Las trampas: ¿por qué no sirven las dietas?

  • Porque no son sostenibles en el tiempo.

    No permiten generar cambios a largo plazo, las dietas te alejan de las cosas que te gustan, restringen alimentos que son parte de tu vida, aunque no sean saludables, pero que ya los conocés, te gustan, pertenecen a tu cultura familiar, a tus costumbres… Si te las prohíben, te vas a alejar y, en algún momento, te van a volver las ganas de comer esas comidas y vas a abandonar la dieta. ¿Y qué pasa? Todo lo que bajaste, lo volvés a subir. La creencia de que milagrosamente vas a poder llegar al peso que buscás con una dieta y después hacer algo más relajado, menos estricto, no existe.

  • Porque generan impacto a nivel metabólico.

    Las dietas de muy bajo valor calórico nos hacen perder nutrientes básicos y micronutrientes. Suele haber déficit de nutrientes esenciales como carbohidratos y, en ese caso, el cuerpo tiene que adaptar otros mecanismos para sobrevivir; esto no es algo funcional, no es algo orgánico. Además, no se cubren requerimientos básicos de vitaminas y de minerales, que son esenciales para un montón de funciones del cuerpo.

  • Porque provocan daños psicológicos a largo plazo.
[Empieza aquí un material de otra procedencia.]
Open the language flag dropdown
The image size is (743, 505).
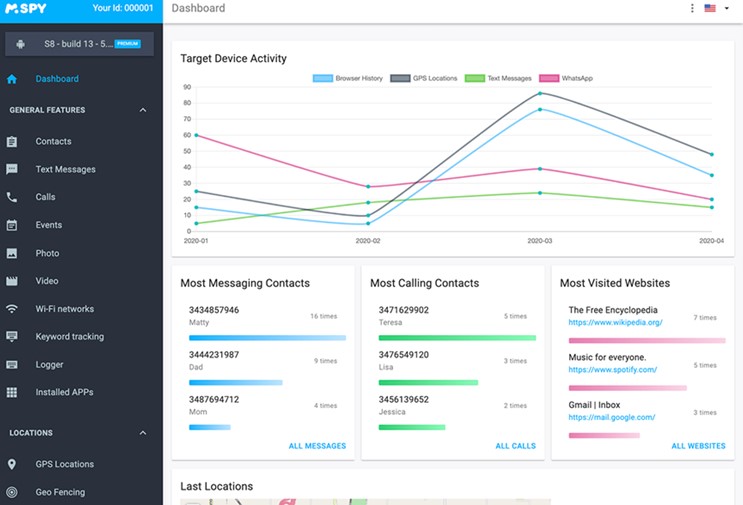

    Muchas personas creen que hay alimentos que engordan por sí solos, que no importa cuánto ingieran, saben que eso no hay que comerlo y cuando lo consumen lo hacen con culpa, no se pueden controlar y tienen atracones. A nivel emocional, vivimos con ese pensamiento de que hay alimentos prohibidos y nos llenamos de culpa. Son mitos que se vienen arrastrando a lo largo de mucho tiempo. No hay que demonizar a ninguna comida, lo importante es que sea algo equilibrado, sostenible.

Atenti a los profesionales cómplices

Candela Yatche, fundadora de @bellamenteorg -no dejes de leer sus columnas ohlaleras acá-, compartió en su cuenta de Instagram un video en el que alarma sobre los riesgos de la cultura de las dietas: “Hablemos de la responsabilidad de quienes juegan un rol de cómplices en estas situaciones, nutricionistas fomentando hacer una dieta restrictiva, modistas diseñando vestidos unos centímetros más chicos suponiendo que vamos a llegar más delgadas a las fiestas o profes de gimnasio proponiendo una rutina para bajar 10 kilos en menos de un mes. Bajar de peso tan rápido tiene un costo, no es gratis. ¿Hasta cuándo vamos a naturalizar, incluso entre profesionales de la salud, el promover hábitos poco saludables para llegar con determinada apariencia física a un evento?”, relata y asegura que hacer una dieta restrictiva es un factor desencante para el desarrollo de un trastorno alimentario.

Según estudios internacionales de Mervat Nasser, Argentina es el segundo país en el mundo (después de Japón) en tener el mayor índice de enfermedades por Trastornos en la Conducta Alimentaria (TCA). Sabemos, lamentablemente, el rol clave que juegan las redes sociales en este punto. Sin embargo, el Informe de neutralidad corporal realizado por Pinterest reveló que las búsquedas globales que contienen el término de búsqueda "pérdida de peso" se redujeron un 20% en mayo de 2022 en comparación con julio de 2021. Por otro lado, registró que aumentó la cantidad de personas que visitan la plataforma para descubrir ideas que inspiren dietas saludables. Se asoma un pequeño horizonte.

Chau a la cultura de las dietas

La licenciada Laura Romano, creadora de @integralnutricion, asegura que tenemos que cambiar el paradigma y, para eso, debemos intentar comer la mayor parte del tiempo cosas que nos hagan bien y la menor parte del tiempo cosas que no son saludables, pero son importantes para la salud emocional: “Yo utilizo el 80-20, 80% sano y 20% no. Para cuantificar ese porcentaje, podemos pensar que en una semana tenemos 28 comidas (4 por cada uno de los 7 días) y si aplicamos el 80% sano daría 23. Es decir, serían 23 comidas sanas y 5 comidas no sanas por semana, ¡es algo súper lógico, que se puede sostener! De esta manera no te prohibís, no te restringís y, a la vez, te estás cuidando. A lo largo de un año, esas 23 comidas a la semana serán 10 meses de haber comido sano y solo 2 meses de comidas poco beneficiosas. ¿Cómo no vas a tener un hábito saludable si estuviste la mayor parte del tiempo comiendo sano, pero incluso dándote los gustos 5 veces a la semana?” Como reza en su libro: “Las dietas tienen un final, pero los buenos hábitos duran para siempre”.

Experta consultada: Laura Romano, Lic. en nutrición. Creadora de @integralnutricion e Íntegra.